### Exercise description
Please repeat, from the entries that follow, the lines from the one containing "Tender (152, 140)" through the one containing "Du-song (268, 76)" exactly, adding nothing.

=== Entries supplied ===

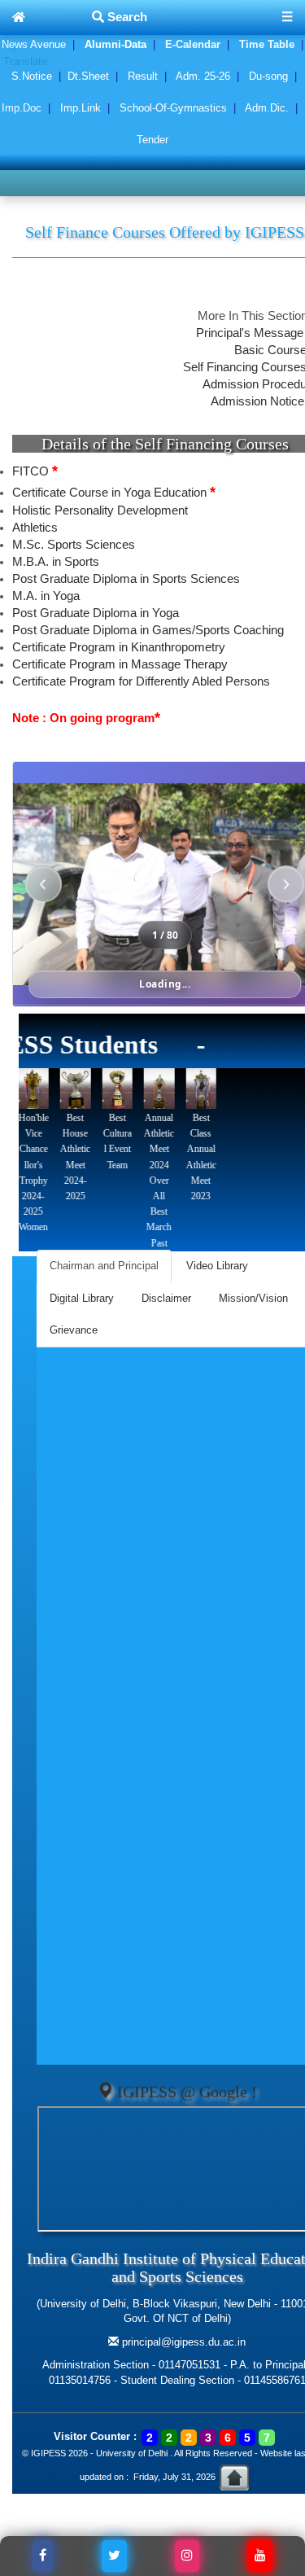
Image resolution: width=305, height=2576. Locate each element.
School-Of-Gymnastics (173, 108)
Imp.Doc (21, 108)
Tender (152, 140)
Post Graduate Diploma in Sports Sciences (126, 578)
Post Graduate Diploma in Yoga (95, 613)
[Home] (18, 17)
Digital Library (82, 1298)
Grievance (74, 1330)
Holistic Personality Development (100, 510)
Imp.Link (80, 108)
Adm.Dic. (267, 108)
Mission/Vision (253, 1298)
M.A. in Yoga (46, 595)
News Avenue (34, 44)
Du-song (268, 76)
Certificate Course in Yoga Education (114, 492)
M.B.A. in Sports (55, 561)
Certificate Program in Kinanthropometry (118, 647)
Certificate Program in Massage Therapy (120, 664)
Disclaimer (166, 1298)
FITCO (35, 471)
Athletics (35, 527)
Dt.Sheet (88, 76)
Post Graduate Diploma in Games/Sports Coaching (148, 630)
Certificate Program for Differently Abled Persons (141, 681)
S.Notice (31, 76)
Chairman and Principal (104, 1266)
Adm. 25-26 (203, 76)
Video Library (217, 1266)
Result (143, 76)
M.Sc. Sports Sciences (73, 544)
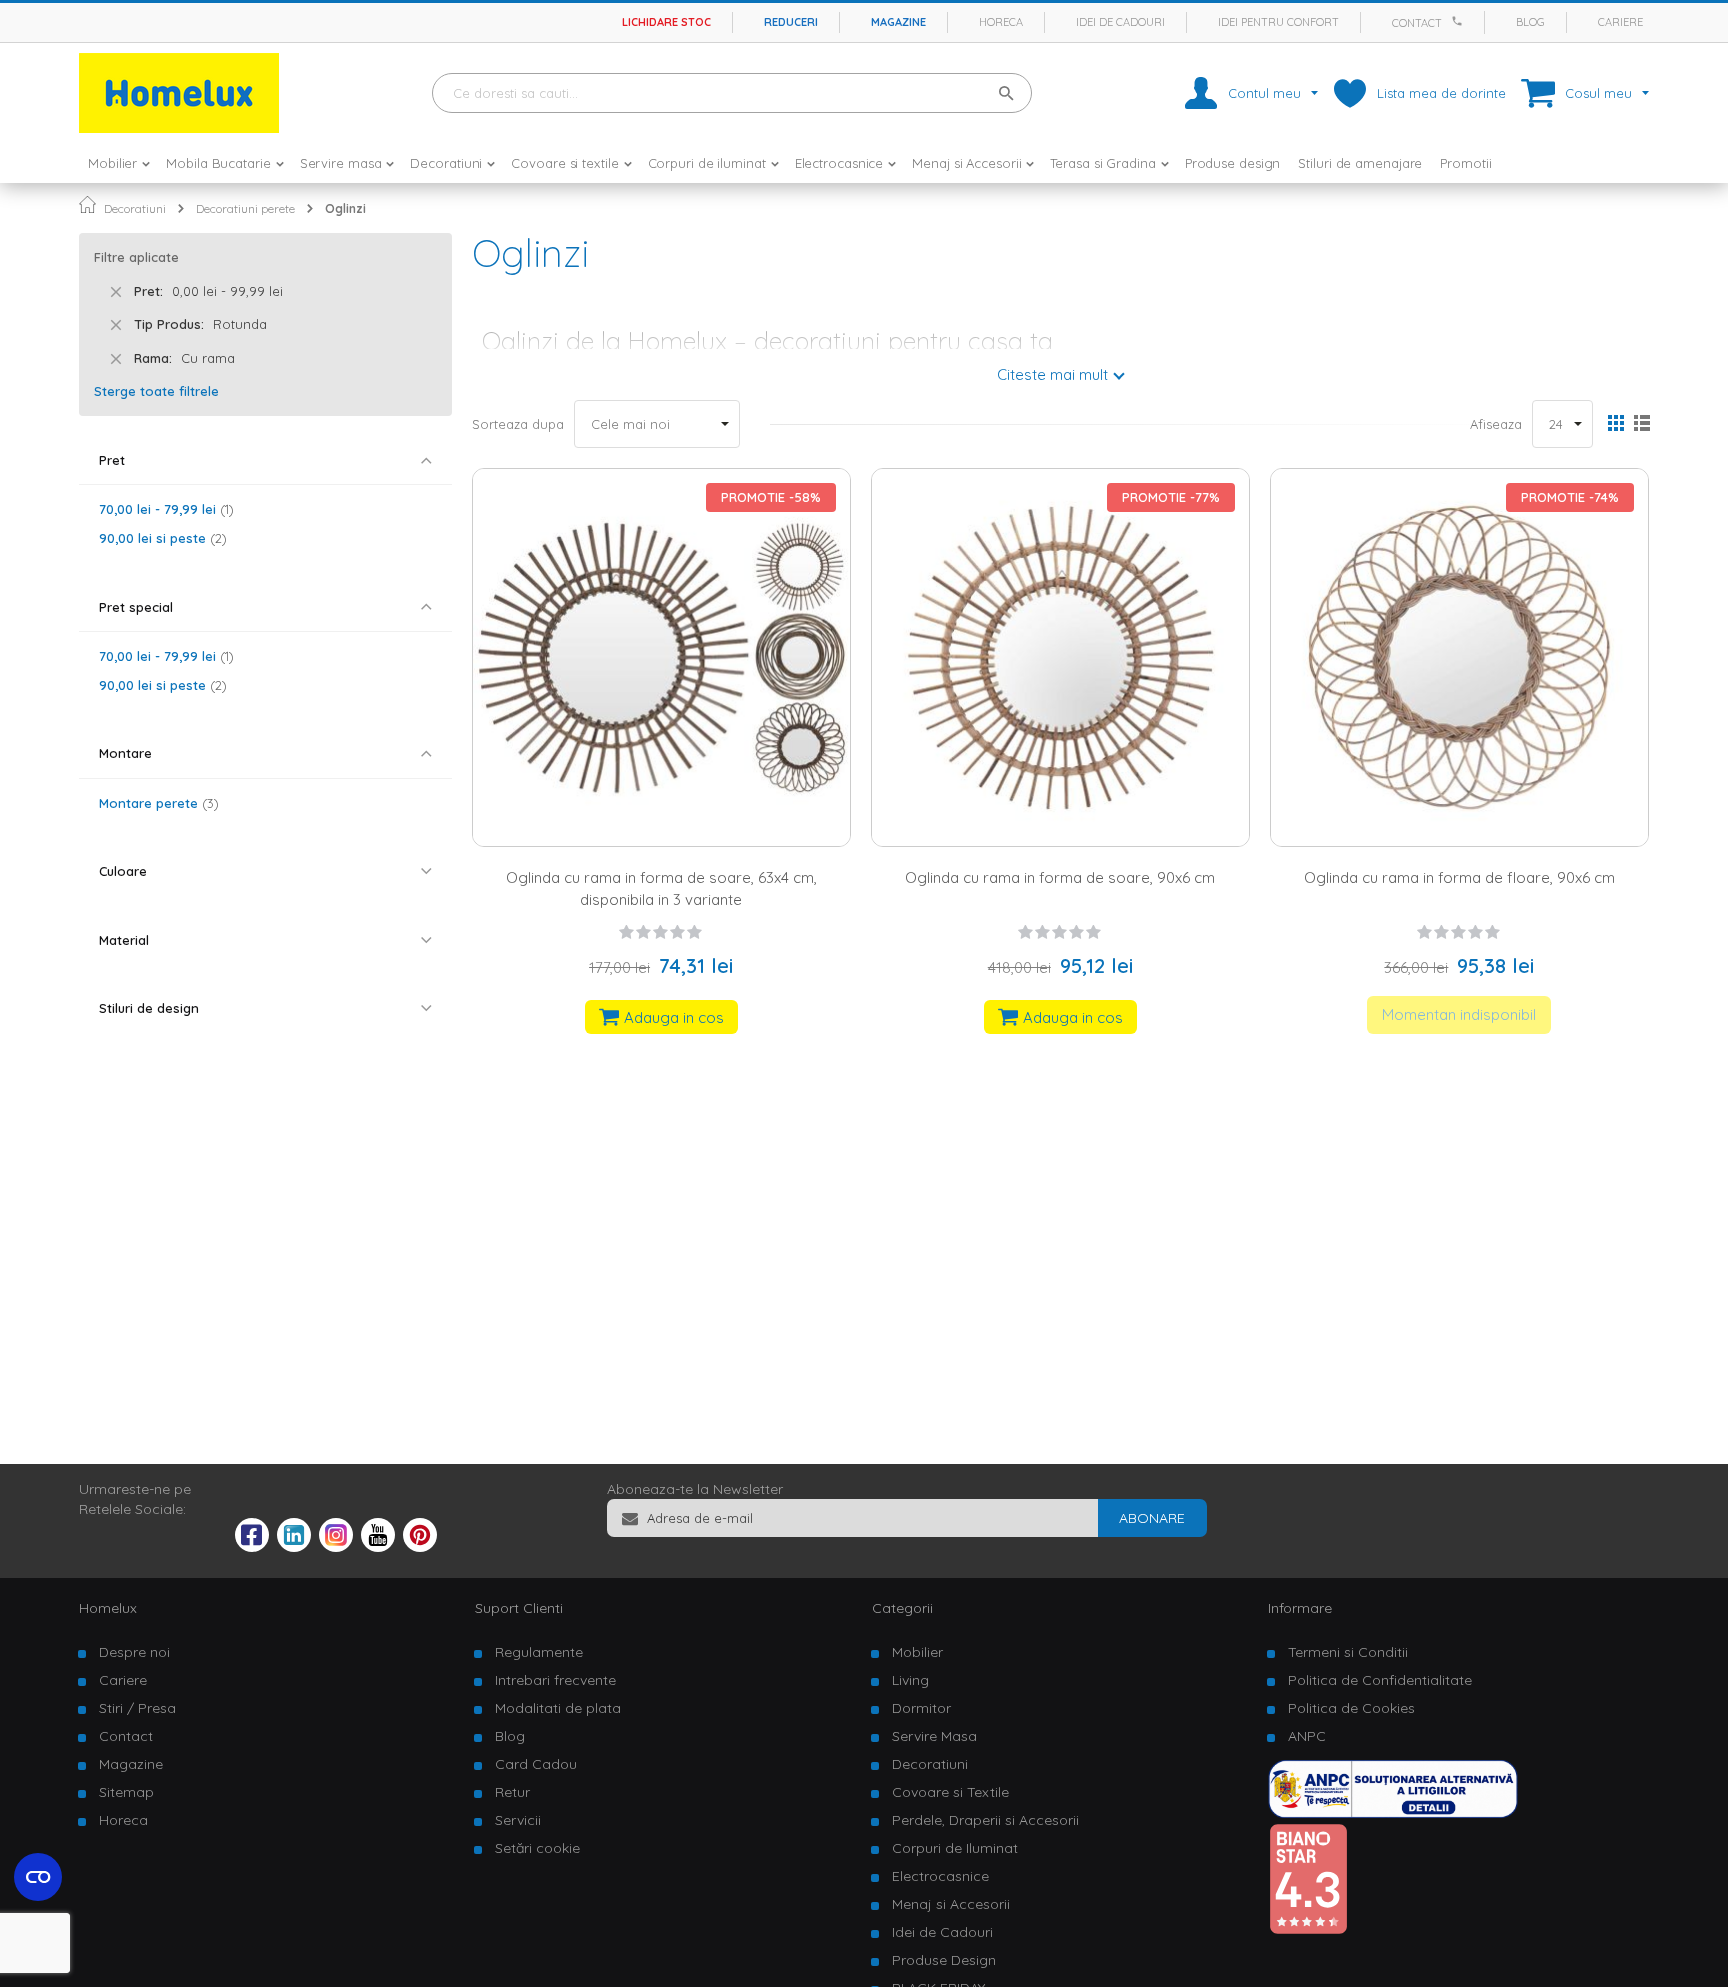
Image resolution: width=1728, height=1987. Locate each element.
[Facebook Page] (252, 1539)
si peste (160, 538)
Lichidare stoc (666, 22)
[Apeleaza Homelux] (1460, 21)
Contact (1417, 23)
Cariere (1620, 22)
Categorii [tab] (902, 1608)
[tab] (265, 460)
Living (910, 1680)
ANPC (1307, 1736)
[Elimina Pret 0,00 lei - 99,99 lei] (116, 292)
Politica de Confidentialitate (1380, 1680)
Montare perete (156, 803)
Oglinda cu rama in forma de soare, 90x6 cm (1060, 877)
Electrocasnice (940, 1876)
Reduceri (791, 22)
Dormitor (921, 1708)
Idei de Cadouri (942, 1932)
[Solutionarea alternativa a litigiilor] (1393, 1813)
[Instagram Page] (336, 1547)
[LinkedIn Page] (294, 1547)
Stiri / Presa (137, 1708)
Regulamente (539, 1652)
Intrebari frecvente (555, 1680)
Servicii (518, 1820)
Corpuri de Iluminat (955, 1848)
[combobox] (732, 93)
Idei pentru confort (1278, 22)
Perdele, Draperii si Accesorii (985, 1820)
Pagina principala (87, 204)
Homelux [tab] (108, 1608)
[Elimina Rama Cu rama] (116, 359)
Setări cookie (537, 1848)
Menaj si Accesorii (951, 1904)
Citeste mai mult (1052, 374)
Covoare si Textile (950, 1792)
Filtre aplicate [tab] (136, 257)
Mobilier (917, 1652)
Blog (1530, 22)
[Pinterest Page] (420, 1547)
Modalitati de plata (558, 1708)
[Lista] (1641, 425)
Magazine (898, 22)
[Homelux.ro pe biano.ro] (1308, 1930)
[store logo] (179, 93)
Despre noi (134, 1652)
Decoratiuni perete (245, 208)
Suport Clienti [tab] (519, 1608)
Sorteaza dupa (518, 424)
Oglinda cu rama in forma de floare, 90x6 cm (1459, 877)
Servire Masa (934, 1736)
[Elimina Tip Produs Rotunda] (116, 325)
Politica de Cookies (1351, 1708)
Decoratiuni (135, 208)
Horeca (1001, 22)
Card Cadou (536, 1764)
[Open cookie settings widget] (38, 1877)
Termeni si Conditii (1348, 1652)
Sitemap (126, 1792)
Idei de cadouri (1120, 22)
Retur (512, 1792)
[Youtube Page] (378, 1547)
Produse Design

===

### Response below
Tender (152, 140)
Post Graduate Diploma in Sports Sciences (126, 578)
Post Graduate Diploma in Yoga (95, 613)
[Home] (18, 17)
Digital Library (82, 1298)
Grievance (74, 1330)
Holistic Personality Development (100, 510)
Imp.Link (80, 108)
Adm.Dic. (267, 108)
Mission/Vision (253, 1298)
M.A. in Yoga (46, 595)
News Avenue (34, 44)
Du-song (268, 76)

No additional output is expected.